By Guo Xiaobing
The US' nuclear weapons arsenal has come under much scrutiny recently. The first big news story was that US lawmakers are attempting to restrain the president's authority to wage nuclear war. At a Senate Foreign Relations Committee hearing in November, lawmakers expressed their concerns over US President Donald Trump's sole authority to launch nuclear weapons. "Donald Trump can launch nuclear codes just as easily as he can use his Twitter account without a check and balance," one Senator remarked.
Then a few days ago, a Huffington Post exclusive revealed the contents of the Trump administration's Nuclear Posture Review, not due out until February.
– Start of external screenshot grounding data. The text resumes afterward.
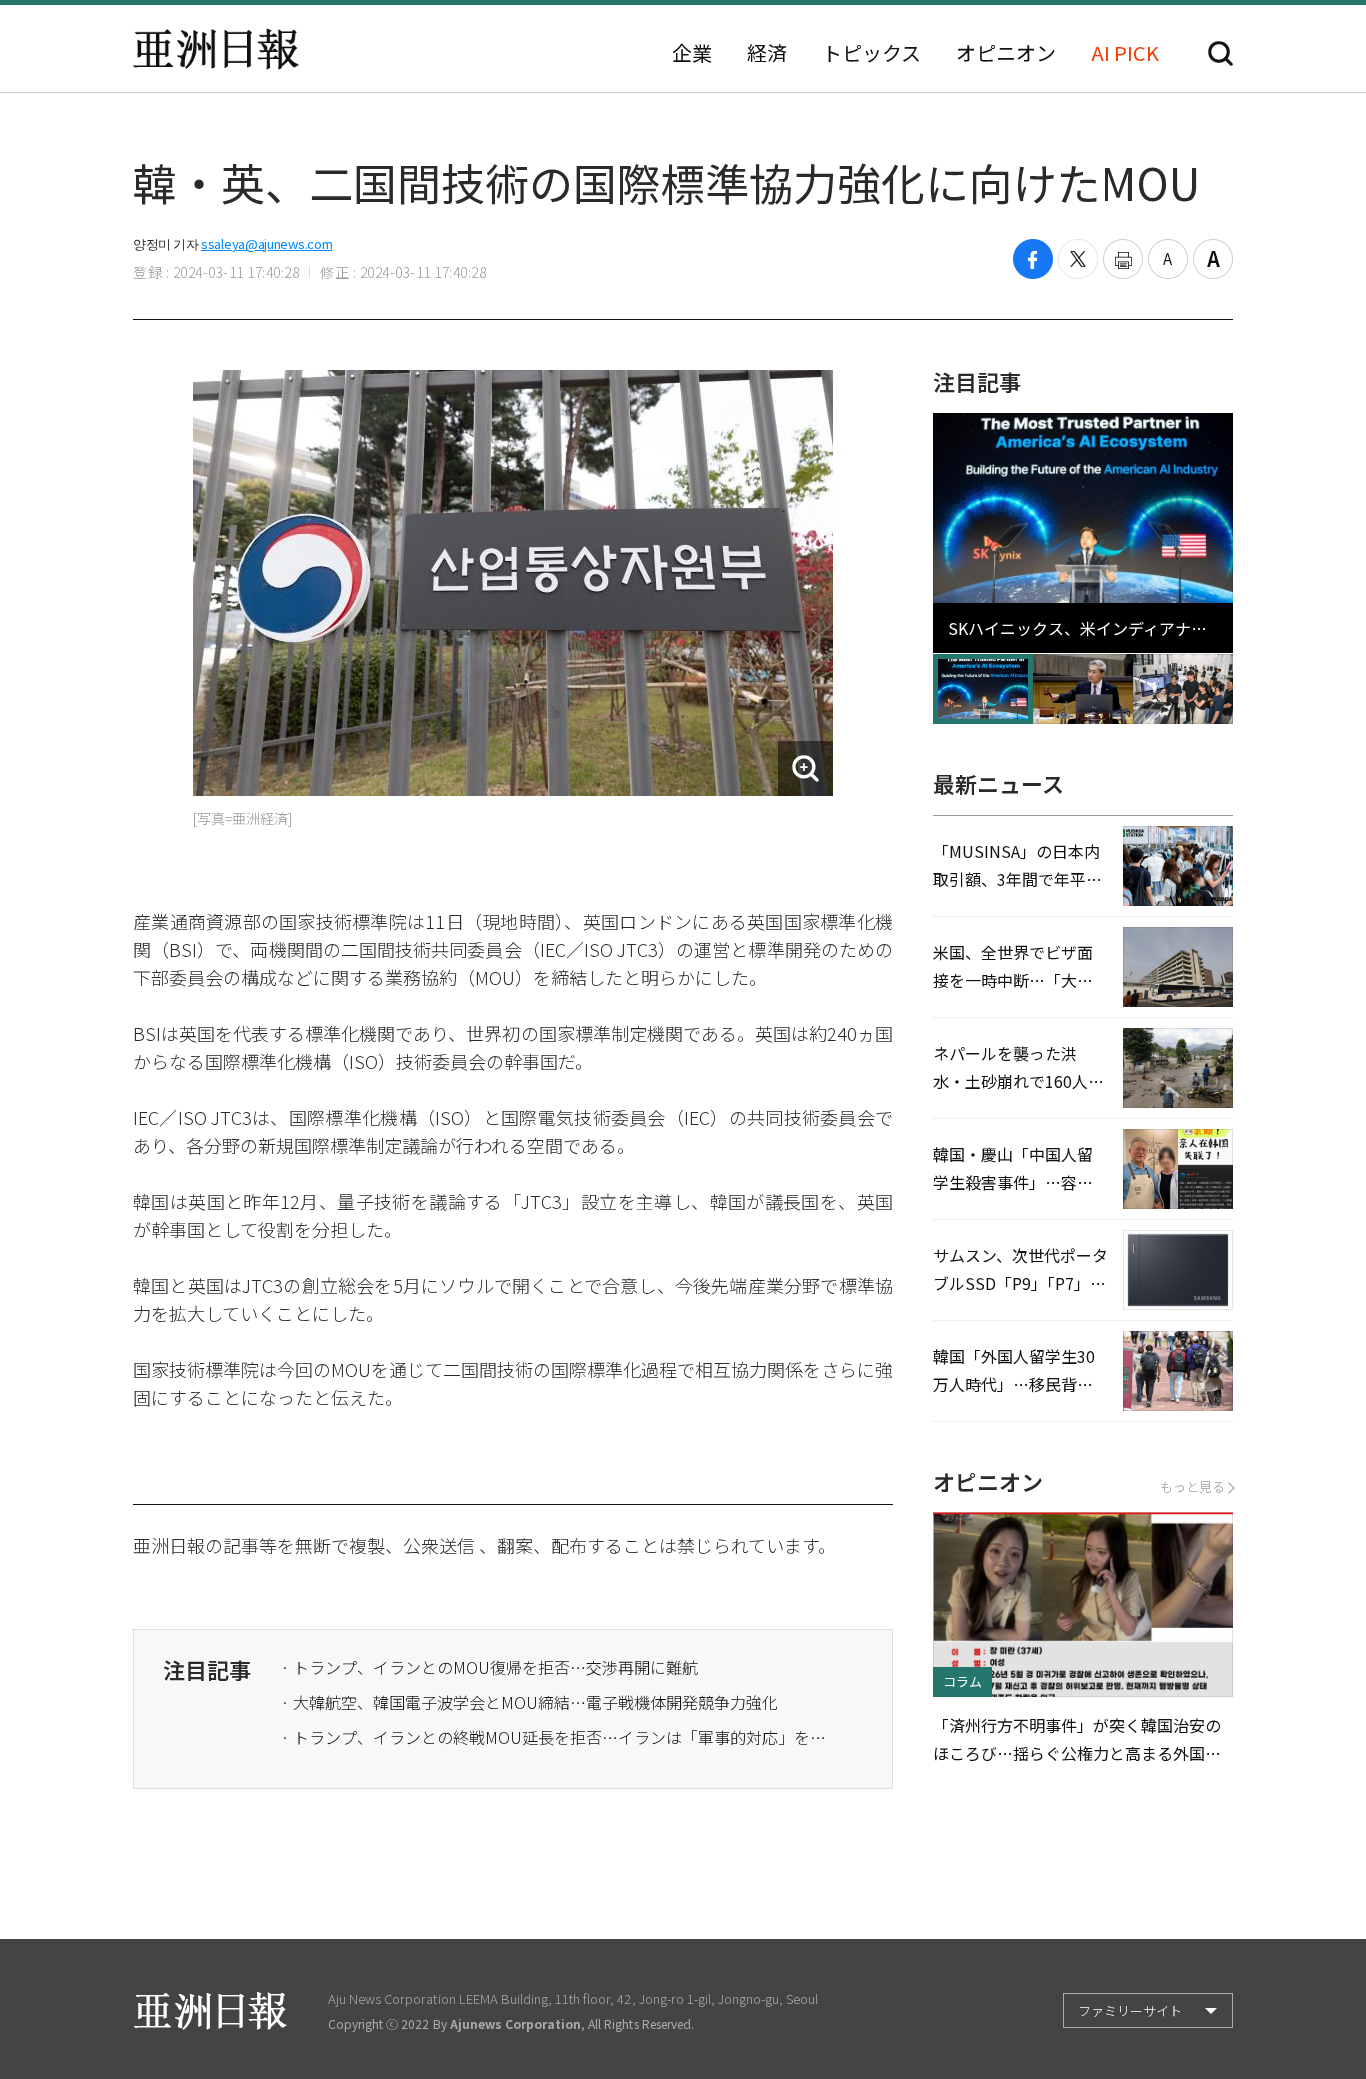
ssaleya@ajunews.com (266, 243)
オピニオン (1006, 53)
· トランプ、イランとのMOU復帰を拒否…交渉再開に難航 (489, 1667)
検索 (1220, 53)
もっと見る (1192, 1486)
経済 (767, 53)
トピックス (871, 53)
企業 (692, 53)
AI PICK (1125, 53)
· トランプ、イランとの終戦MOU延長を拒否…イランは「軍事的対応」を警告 (561, 1737)
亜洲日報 (216, 49)
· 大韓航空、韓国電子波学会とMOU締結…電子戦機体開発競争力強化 (529, 1702)
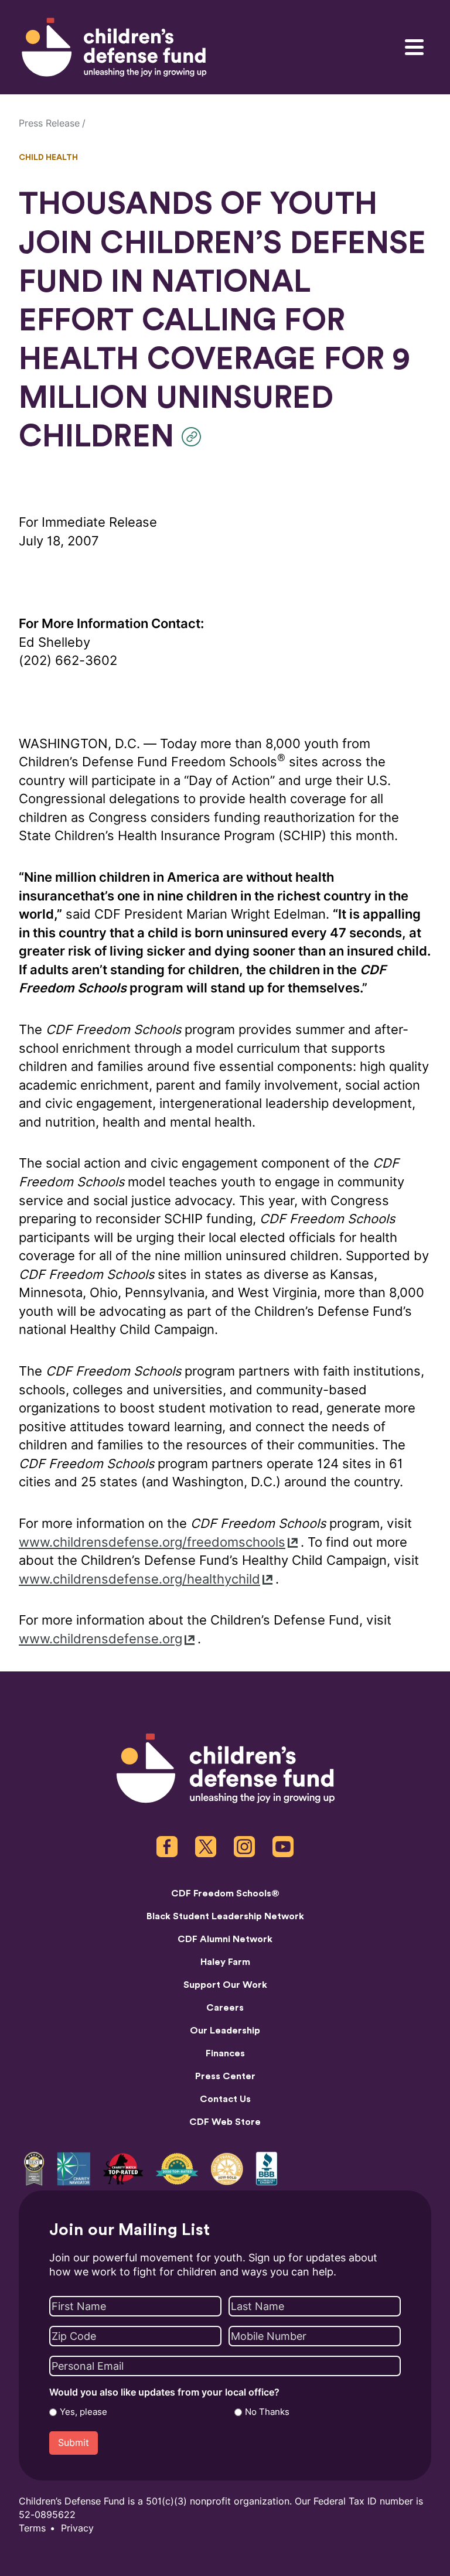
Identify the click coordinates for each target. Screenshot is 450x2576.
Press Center (225, 2076)
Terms (32, 2528)
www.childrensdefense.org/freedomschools (152, 1542)
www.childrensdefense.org (100, 1639)
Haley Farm (225, 1962)
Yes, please (83, 2412)
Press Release (49, 123)
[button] (194, 436)
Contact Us (225, 2099)
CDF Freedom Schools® (225, 1893)
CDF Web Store (225, 2122)
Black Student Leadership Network (225, 1916)
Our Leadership (225, 2030)
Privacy (77, 2528)
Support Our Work (225, 1985)
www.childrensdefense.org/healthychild (139, 1579)
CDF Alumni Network (225, 1939)
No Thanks (267, 2412)
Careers (225, 2007)
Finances (225, 2053)
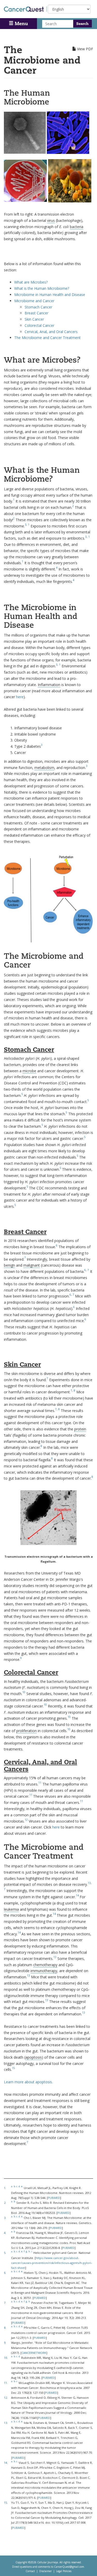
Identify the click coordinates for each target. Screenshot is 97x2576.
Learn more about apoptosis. (28, 2081)
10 (23, 1692)
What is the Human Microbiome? (41, 288)
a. (12, 2186)
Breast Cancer (36, 312)
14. (6, 2463)
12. (6, 2397)
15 (13, 2068)
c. (17, 2186)
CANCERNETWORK (33, 2353)
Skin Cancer (34, 319)
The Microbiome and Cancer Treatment (47, 337)
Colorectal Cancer (39, 325)
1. (5, 2188)
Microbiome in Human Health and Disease (49, 294)
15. (6, 2502)
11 (39, 1782)
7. (5, 2303)
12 (26, 1820)
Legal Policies (63, 2571)
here (20, 696)
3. (5, 2218)
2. (5, 2203)
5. (5, 2253)
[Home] (25, 9)
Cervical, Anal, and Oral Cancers (51, 331)
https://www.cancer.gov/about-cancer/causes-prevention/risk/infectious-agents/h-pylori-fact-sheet (51, 2263)
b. (15, 2186)
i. (32, 2251)
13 (89, 1883)
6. (5, 2273)
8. (5, 2328)
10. (6, 2358)
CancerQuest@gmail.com (69, 2566)
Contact (30, 2571)
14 (77, 1895)
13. (6, 2423)
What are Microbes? (31, 282)
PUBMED (54, 2198)
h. (29, 2251)
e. (22, 2186)
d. (19, 2186)
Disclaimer (45, 2571)
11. (6, 2383)
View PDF (85, 48)
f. (24, 2251)
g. (27, 2251)
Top (86, 2565)
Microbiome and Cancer (34, 300)
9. (5, 2343)
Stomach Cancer (38, 307)
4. (5, 2233)
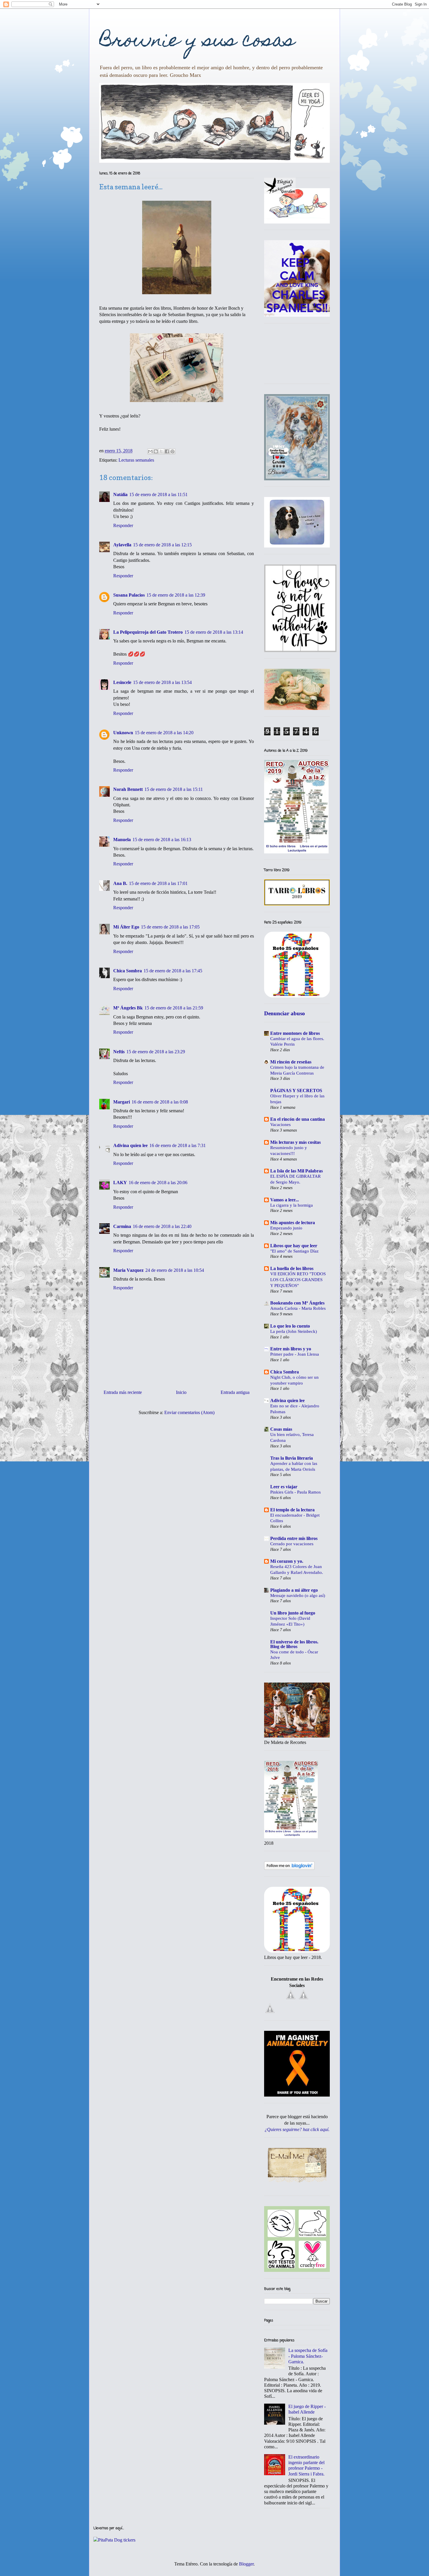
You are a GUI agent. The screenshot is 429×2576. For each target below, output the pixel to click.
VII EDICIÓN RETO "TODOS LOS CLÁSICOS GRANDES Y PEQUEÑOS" (298, 1279)
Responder (123, 525)
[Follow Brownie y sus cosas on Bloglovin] (289, 1868)
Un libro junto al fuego (292, 1612)
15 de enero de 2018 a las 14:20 (164, 732)
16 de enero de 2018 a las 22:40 (162, 1226)
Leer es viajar (283, 1486)
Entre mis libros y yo (290, 1348)
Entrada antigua (235, 1392)
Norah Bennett (128, 789)
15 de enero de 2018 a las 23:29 (155, 1051)
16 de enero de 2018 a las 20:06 (158, 1182)
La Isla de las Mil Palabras (296, 1170)
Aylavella (122, 544)
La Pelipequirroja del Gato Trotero (148, 632)
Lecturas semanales (136, 460)
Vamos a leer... (284, 1199)
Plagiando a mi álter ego (294, 1590)
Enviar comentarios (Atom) (189, 1412)
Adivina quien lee (130, 1145)
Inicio (181, 1392)
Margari (121, 1101)
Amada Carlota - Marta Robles (298, 1308)
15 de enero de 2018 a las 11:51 (158, 494)
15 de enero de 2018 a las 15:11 (173, 789)
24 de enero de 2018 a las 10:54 (174, 1270)
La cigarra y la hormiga (291, 1205)
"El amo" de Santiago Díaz (294, 1250)
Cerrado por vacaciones (291, 1543)
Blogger (246, 2563)
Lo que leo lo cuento (290, 1325)
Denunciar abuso (284, 1013)
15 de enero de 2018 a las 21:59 (173, 1007)
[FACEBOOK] (291, 1998)
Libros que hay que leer (293, 1245)
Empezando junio (286, 1227)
The draft signals a farewell to former president Barack Obama's push toward a "world without nuclear weapons," and calls for an increase to the US' nuclear capability.
Just as Trump is extremely sensitive to such charges as "mental instability," the administration does not want his Nuclear Posture Review to be labeled as a return to a "nuclear war-fighting" stance and rejects that it is "reducing the nuclear threshold." The draft tries to dismiss these accusations preemptively, but unfortunately, from the perspective of a researcher who has been following nuclear arms issues for almost two decades, these labels turn out to be true.
Nuclear war-fighting is a negative term in the area of nuclear arms control. The public tends to regard a nuclear war-fighting doctrine as a strategy to win a nuclear war. It is closely related to the US-Soviet nuclear arms race during the Cold War and comes with images of crazy nuclear warmongers. It is understandable that the Trump administration does not like this label. But the logic and measures initiated by the Trump nuclear doctrine fit perfectly into the definition of a nuclear war-fighting doctrine.
The US sees two main arguments in favor of a nuclear war-fighting doctrine. First, the US needs a flexible nuclear force to address a limited nuclear war. Second, the US should develop a strategic defense capability to limit the damage if its deterrence fails.
Statements from the draft report and other official US documents suggest that for a limited nuclear war, the US should expand its flexible nuclear options and develop more low-yield nuclear bombs to address limited nuclear use.
As for the development of strategic defense, the National Security Strategy released in December is committed to developing an enhanced missile defense system, and publicly admits the US will develop the ability to defeat missile threats prior to launch, which is supposed to include cyber attacks and boost-phase interceptions.
The Trump nuclear doctrine has significantly adjusted the US nuclear weapons declaratory policy to loosen the use of nuclear weapons. Nuclear weapons will be used to deter not only nuclear attacks, but also significant non-nuclear strategic attacks. That means the US might use nuclear weapons to retaliate against space or cyber attacks on its infrastructure or the NC3 (nuclear command, control and communication) system.
This adjustment is quite dangerous because there are numerous state and non-state actors active in the space and cyberspace domains. Interactions among these actors are very complex and hard to regulate. Guided by the new declaratory policy of the Trump administration, miscalculation and miscommunication in the space and cyber domains might lead to nuclear disasters.
Furthermore, expansion of the US tactical nuclear arsenal will make use of nuclear weapons much more likely, especially in the use of non-strategic nuclear weapons in regional conflicts. Yet there are no effective mechanisms to prevent regional nuclear conflicts from escalating into large-scale nuclear exchanges.
While the 2010 Nuclear Posture Review promises to promote strategic stability with Russia and China, the Trump nuclear doctrine lays more emphasis on great power competition. The draft report states the US does not wish to regard either Russia or China as an adversary and seeks stable relations with both. But it devotes a lot of space to describing its tailored deterrence strategy against Russia and China. It discusses in detail how to outmatch Russia and China at any level of escalation.
Besides, the Trump administration does not show any passion for maintaining and strengthening the international nuclear arms control regime. It will not seek Senate ratification of the Comprehensive Nuclear-Test-Ban Treaty. It implies that the US might withdraw from the Intermediate-Range Nuclear Forces Treaty, and mentions nothing about a further nuclear disarmament agreement with Russia.
Despite Trump's boasts of being "a very stable genius," it seems he has failed to convince some US lawmakers. Likewise, although the Trump nuclear doctrine argues that more flexible nuclear options in the hands of a benign hegemony like the US will help reduce rather than increase the risk of nuclear war, it will fail to convince the world.
As the only superpower with the strongest nuclear and non-nuclear forces, the US under Trump believes that its nuclear forces are not sufficient, and more efforts should be made to turn the nuclear triad into a more "modern, flexible and resilient" force, so other countries lagging behind will learn their lesson and follow suit.
Thanks to the Trump nuclear doctrine, the coming years will witness a stronger momentum for nuclear buildup and nuclear proliferation around the world.
The author is deputy director and a research professor at the Institute of Arms Control and Security Studies, China Institutes of Contemporary International Relations.